Bigdish (LON:DISH) - also an existing holding, I bought lots more at 1.5p. Conditions right now are perfect for signing up more struggling restaurants for its dining app. Therefore this company should be one beneficiary of the crisis. Needs to raise cash later this year, which should be fine I think, due to rapid growth.

Eddie Stobart Logistics (LON:ESL) - covered recently in SCVR. Business has been saved by new financial backer. Looks cheap now.

Gear4Music (G4M) - I've tentatively dipped my toe back in here, with a very small opening position. I'm not worried about China supply issues any more, that seems to be working itself out. The bigger problem now is demand. Although again, being an online company, it should be fine.

Joules (LON:JOUL) - half of its sales are online. An affluent customer base may well buy online during this crisis, thus helping offset retail losses to some extent, I hope. I paid just over 100p, which I think should be an attractive long-term entry price.

Scs (LON:SCS) - similar thing. A bombed out share price, for a good, cash-rich company. Its stores are out-of-town, where people are not in such close proximity. I think it can ride out a few slow months. Again, weaker competition could go bust. People in secure jobs likely to have more money, if they don't take a summer holiday.

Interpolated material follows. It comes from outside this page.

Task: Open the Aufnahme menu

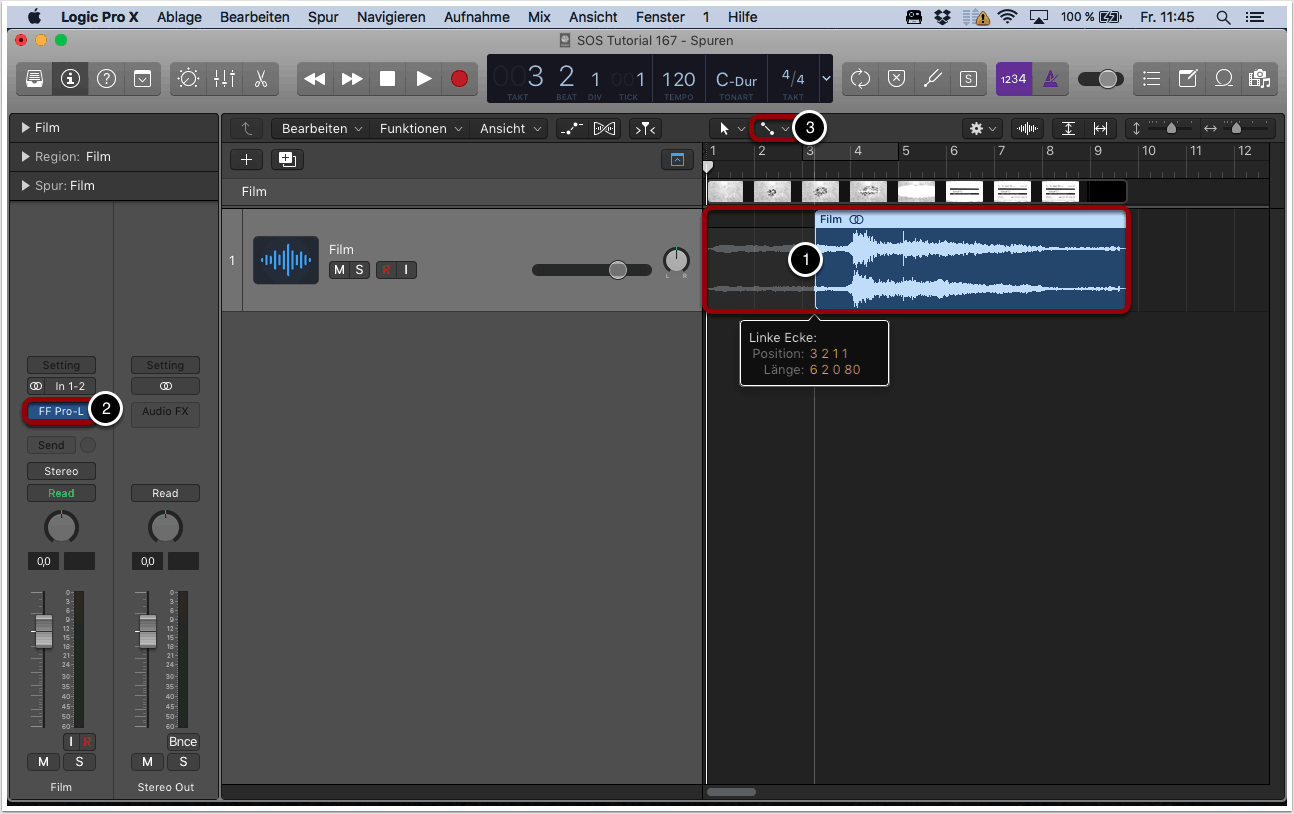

Somero Enterprises Inc (LON:SOM) - just a small position. I see c.200p as an attractive entry price. Pots of cash, so no solvency worries, even if business does turn down this year.

Spectra Systems (LON:SPSY) - bank note cleaning company, which is bound to be topical. Was doing well before the crisis, now much cheaper, so I bought average 120p.

Tekmar (LON:TGP) - very small opening position. Covered here a few weeks ago. China disruption should pass.

.

Watchlist

Others on the watchlist which I haven't yet bought;

Dunelm (LON:DNLM) - lovely business, excellent recent results, now looking cheaper (although obviously at risk of forced store closures)

Zytronic (LON:ZYT) - now not much above the value of its own cash. But I imagine its likely to warn on profits at some stage.

Car dealers - some are now looking really good value.

Restaurant (LON:RTN) - looks cheap, but I'm worried about debt, and whether it can survive this crisis?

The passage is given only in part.